# Use of briquets or lump charcoal in electric smokers?



## jaybird1103 (Nov 7, 2013)

I was wondering if charcoal briquets or lump charcoal can be used in electric smokers along with the smoking wood? I know they can't in the Brinkmann Electric Smoker because they use lava rock, but can they be used in smokers like the MES, Smoky Mountain Series by Landmann, or Char-Broil Electric Smokers?


----------



## ralphed (Nov 7, 2013)

Smokin tex recommends putting a little charcoal in the box if you want a smoke ring on your brisket because it contains nitrates, which create the pinkish color. I think they're referring to lump, Never tried it. I just use very small amounts of wood chunks or chips in my 1400.

Someone more knowledgeable will help out, I'm sure.

ralphed


----------



## smoke happens (Nov 7, 2013)

I started using a briquet or two in my Smokin-It # 3 and noticed a difference in flavor that I enjoy.
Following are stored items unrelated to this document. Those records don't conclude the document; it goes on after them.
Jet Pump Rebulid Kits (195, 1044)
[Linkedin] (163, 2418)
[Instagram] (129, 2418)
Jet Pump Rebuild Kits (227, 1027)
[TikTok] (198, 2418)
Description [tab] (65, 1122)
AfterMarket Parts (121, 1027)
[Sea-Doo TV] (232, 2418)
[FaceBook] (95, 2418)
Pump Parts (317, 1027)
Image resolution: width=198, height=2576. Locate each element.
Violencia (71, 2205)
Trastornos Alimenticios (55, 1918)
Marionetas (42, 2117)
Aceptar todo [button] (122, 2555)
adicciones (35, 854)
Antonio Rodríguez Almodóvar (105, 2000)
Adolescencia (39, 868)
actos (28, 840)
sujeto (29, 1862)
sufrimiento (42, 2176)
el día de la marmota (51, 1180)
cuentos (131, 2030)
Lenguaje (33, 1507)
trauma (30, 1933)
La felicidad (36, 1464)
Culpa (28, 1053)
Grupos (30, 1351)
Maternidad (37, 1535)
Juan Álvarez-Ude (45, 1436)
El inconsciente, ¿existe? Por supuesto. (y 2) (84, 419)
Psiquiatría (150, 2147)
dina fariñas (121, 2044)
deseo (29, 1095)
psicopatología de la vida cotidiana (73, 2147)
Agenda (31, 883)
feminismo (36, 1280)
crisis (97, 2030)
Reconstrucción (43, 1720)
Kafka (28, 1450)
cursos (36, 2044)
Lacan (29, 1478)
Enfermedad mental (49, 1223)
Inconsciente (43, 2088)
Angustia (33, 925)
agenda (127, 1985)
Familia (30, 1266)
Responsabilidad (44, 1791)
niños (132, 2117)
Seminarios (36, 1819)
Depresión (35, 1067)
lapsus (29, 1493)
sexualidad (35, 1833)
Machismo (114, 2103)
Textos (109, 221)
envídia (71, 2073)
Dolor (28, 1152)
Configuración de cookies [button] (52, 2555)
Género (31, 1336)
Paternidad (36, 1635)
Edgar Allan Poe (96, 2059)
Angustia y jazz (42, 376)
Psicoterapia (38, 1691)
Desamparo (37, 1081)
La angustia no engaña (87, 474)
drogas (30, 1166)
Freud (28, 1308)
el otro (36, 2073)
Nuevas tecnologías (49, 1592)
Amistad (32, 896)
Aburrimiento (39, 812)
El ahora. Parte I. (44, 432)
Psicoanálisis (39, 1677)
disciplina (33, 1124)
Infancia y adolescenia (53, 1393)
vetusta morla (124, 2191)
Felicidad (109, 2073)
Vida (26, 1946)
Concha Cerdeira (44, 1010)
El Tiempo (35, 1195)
I never really noticed the ring showing up, but it does impart the charcoal flavor that I love. I use it on all meat now, I do not use it for cheese though.


----------



## ida tater (Aug 31, 2014)

I see this is nearly a year old post.  So Ralphed did you try the charcoal ?

I have a 1400 and am doing a brisket tomorrow. Because of the filler and additives in kingsford and such, I am guessing that they mean to use lump. I have a bag of royal oak lump going to try it tomorrow.


----------